C’est donc au XVᵉ siècle que naît le presque rien, l’inconsistant, la chiffe. Le mou du genou viendra dans la foulée apporter son caractère sans relief pour unir chiffe et molle. Notons qu’en cette époque à la grammaire misogyne le genre féminin renforce l’opprobre déjà portée par l’adjectif. Plutôt que chiffon-mou ce sera donc chiffe-molle pour les hommes de la poesté.

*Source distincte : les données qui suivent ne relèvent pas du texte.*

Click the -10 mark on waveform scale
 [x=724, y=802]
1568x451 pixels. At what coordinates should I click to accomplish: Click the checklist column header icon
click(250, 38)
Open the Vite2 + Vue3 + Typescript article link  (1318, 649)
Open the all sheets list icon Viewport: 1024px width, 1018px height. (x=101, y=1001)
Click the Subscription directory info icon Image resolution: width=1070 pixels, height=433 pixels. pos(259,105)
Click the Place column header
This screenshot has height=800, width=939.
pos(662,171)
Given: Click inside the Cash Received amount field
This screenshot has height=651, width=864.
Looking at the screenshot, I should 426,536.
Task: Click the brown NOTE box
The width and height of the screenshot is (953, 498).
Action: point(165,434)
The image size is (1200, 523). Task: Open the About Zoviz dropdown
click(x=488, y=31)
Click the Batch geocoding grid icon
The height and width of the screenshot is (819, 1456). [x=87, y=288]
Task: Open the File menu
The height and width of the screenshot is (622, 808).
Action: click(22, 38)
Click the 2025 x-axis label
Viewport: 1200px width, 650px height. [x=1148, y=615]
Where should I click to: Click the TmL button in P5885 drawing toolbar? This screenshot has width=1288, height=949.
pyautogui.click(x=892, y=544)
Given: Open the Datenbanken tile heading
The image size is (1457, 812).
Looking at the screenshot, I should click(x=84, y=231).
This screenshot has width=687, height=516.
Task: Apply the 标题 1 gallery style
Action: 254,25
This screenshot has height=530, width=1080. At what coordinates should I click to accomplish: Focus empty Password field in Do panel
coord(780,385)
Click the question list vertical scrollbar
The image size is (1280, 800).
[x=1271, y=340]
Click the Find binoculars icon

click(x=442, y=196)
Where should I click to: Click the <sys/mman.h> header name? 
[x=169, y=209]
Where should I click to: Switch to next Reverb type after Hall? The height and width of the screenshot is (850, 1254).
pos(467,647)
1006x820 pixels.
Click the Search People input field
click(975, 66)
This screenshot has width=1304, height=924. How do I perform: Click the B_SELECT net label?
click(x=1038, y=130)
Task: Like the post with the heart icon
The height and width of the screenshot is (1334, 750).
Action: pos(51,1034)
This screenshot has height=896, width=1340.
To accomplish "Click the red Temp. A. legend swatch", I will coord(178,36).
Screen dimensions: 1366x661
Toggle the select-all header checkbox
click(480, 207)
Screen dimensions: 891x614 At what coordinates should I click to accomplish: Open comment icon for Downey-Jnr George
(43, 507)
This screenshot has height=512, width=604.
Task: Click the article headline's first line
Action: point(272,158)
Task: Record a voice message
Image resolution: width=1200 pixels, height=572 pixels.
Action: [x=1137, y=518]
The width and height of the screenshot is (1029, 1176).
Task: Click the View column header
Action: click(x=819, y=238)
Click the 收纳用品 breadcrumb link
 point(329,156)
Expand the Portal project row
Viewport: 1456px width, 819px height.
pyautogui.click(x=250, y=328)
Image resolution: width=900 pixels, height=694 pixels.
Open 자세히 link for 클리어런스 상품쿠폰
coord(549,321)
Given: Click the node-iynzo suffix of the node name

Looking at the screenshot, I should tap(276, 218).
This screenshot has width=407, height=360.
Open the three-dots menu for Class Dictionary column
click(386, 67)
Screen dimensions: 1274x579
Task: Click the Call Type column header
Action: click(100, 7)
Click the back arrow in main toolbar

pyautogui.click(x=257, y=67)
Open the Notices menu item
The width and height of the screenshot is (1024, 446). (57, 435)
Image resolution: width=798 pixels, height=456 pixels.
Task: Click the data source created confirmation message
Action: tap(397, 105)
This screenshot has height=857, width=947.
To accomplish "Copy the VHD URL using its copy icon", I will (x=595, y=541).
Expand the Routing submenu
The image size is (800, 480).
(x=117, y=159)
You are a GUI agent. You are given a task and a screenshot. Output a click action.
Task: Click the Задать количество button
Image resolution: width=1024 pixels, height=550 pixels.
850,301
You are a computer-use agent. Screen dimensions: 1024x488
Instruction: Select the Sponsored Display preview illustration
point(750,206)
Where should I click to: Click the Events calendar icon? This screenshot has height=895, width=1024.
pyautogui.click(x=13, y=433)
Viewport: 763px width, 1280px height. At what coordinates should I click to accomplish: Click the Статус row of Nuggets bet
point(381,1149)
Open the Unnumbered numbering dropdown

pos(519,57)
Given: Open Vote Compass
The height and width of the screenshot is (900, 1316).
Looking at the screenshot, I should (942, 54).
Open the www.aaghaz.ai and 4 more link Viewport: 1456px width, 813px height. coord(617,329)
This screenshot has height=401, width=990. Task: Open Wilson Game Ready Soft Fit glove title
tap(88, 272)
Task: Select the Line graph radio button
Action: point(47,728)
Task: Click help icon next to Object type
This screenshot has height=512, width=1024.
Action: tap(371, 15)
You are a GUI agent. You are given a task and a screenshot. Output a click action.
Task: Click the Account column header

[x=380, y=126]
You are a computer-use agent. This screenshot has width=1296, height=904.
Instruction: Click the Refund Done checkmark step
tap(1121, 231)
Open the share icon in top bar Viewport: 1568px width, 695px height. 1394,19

Combats virils et exploits guerriers aidant, du siège d’Orléans par la perfide Albion au pont d’Arcole traversé en avant par celui qui deviendra Napoléon, la chiffe-molle tombe en quenouille et se recroqueville en surannéité. Dans un pays qui dès 1946 comptera près de quarante millions de résistants à la barbarie la chiffe-molle n’est plus au goût du jour. Pour l’homme. La femme, elle, doit toujours épousseter; elle est même faite pour ça.
Et puis soudain, en 1958, surgit un gros balèze à tee-shirt moulant, crâne luisant et boucle d’oreille rebelle, qui se met à agiter la chiffe pour rendre chaque meuble de la maison si propre que l’on peut se voir dedans. Une fois de plus c’est le marketing qui vient briser les codes, mélangeant malignement virilité exacerbée et contre-emploi des qualités supposées. Parce que le costaud en question fait le ménage. Ne cacherait-il pas sous ses pectoraux surdimensionnés un caractère de chiffe-molle se questionne-t-on chez les mâles de l’époque ? Nul n’a cependant le cran d’aller en discuter directement car le mastar n’a pas l’air très commode.
Qu’on se rassure, astiquer les casseroles ou faire briller les parquets n’a jamais transformé quiconque en chiffe-molle. Il se dit même que Monsieur Propre n’a jamais autant séduit les femmes qu’aujourd’hui.
Je vous laisse j’ai entraînement de plumeau.